__DATA SUPPLIED__
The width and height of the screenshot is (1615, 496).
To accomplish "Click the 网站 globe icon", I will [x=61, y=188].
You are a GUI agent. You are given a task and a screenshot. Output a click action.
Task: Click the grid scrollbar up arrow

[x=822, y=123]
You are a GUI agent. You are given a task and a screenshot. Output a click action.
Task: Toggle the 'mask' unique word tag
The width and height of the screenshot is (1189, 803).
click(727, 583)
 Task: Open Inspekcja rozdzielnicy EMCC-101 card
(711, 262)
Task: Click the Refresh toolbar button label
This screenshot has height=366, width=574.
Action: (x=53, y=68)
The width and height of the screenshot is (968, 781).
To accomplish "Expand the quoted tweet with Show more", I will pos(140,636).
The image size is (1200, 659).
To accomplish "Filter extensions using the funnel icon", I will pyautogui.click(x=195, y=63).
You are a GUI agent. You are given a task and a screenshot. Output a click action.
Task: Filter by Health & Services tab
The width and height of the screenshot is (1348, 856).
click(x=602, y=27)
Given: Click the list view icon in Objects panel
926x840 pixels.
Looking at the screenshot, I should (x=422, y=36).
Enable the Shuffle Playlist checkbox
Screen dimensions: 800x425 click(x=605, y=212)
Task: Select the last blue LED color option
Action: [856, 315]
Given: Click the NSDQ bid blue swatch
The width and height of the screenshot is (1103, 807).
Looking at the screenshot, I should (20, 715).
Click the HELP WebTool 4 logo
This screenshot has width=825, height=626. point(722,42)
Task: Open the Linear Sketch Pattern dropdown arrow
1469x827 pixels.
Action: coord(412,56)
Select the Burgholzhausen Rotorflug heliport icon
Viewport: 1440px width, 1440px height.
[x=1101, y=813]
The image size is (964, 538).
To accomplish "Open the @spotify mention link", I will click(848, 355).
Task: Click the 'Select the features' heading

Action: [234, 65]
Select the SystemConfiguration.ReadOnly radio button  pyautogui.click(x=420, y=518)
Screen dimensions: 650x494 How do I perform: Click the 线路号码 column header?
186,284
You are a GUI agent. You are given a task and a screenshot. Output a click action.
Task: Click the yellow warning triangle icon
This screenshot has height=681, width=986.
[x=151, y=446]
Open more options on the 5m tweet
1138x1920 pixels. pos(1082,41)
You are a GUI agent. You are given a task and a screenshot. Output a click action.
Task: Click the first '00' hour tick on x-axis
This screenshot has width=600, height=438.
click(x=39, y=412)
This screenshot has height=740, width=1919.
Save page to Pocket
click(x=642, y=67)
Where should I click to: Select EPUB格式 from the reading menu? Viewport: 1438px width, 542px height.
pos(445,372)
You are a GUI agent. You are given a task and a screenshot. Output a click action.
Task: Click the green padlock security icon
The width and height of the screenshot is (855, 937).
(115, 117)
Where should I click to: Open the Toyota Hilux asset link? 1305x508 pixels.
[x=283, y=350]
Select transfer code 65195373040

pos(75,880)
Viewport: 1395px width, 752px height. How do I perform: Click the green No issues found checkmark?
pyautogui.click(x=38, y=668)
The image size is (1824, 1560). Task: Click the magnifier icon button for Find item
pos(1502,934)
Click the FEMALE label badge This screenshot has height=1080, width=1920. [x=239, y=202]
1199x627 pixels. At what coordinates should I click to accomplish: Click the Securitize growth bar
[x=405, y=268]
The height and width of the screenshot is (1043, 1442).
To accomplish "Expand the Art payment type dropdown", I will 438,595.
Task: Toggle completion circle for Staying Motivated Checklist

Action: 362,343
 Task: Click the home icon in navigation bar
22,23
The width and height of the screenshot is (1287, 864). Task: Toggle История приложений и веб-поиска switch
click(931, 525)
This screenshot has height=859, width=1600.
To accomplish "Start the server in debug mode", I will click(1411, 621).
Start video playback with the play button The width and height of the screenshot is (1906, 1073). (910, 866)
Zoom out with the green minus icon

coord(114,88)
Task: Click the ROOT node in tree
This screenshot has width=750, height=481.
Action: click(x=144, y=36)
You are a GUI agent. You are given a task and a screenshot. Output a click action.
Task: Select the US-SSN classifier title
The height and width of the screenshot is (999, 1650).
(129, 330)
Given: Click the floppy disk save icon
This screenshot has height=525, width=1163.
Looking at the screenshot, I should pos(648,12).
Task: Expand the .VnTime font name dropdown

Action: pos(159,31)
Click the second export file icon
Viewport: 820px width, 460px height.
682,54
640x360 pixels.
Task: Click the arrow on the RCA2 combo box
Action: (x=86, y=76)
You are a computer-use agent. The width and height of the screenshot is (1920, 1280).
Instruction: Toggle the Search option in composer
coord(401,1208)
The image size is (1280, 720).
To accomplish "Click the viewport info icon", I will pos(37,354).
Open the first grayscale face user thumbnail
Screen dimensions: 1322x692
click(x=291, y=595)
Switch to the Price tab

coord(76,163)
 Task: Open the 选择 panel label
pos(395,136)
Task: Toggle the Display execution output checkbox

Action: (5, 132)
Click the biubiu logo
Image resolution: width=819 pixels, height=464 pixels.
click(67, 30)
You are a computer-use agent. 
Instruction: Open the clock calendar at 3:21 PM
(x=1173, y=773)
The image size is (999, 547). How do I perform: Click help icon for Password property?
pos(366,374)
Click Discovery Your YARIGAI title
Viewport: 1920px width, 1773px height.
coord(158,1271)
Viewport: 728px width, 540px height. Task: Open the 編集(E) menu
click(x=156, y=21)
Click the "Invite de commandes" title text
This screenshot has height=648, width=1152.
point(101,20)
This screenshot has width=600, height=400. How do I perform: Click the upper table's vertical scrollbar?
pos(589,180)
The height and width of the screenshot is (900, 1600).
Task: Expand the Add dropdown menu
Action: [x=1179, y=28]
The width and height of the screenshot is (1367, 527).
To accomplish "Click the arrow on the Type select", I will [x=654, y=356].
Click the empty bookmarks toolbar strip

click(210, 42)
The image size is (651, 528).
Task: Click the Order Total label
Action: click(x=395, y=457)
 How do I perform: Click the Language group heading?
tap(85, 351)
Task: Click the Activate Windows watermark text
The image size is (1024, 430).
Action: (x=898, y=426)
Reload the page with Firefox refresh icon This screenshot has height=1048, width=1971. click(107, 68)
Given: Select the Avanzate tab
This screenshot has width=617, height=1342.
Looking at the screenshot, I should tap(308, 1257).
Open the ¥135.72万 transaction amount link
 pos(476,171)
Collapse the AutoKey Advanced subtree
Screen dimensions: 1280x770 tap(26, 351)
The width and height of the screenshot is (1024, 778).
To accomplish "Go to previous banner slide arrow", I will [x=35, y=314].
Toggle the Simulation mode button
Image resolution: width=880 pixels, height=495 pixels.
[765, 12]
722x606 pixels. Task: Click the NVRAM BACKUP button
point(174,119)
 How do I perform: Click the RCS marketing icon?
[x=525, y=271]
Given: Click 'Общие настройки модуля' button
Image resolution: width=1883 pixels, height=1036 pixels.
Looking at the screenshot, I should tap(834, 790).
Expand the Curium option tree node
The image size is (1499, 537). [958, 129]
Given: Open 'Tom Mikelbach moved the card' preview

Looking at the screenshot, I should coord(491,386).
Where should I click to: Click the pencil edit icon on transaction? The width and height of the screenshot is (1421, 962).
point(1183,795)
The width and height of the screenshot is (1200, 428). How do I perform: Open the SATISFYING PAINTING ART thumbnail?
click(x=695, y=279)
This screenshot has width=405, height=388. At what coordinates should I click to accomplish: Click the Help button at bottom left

__PROBLEM REQUIREMENTS__
What lines in the records contain the word "text"? Return each one.

__YOUR SOLUTION__
Click the "Invite de commandes" title text
Task: Click the Activate Windows watermark text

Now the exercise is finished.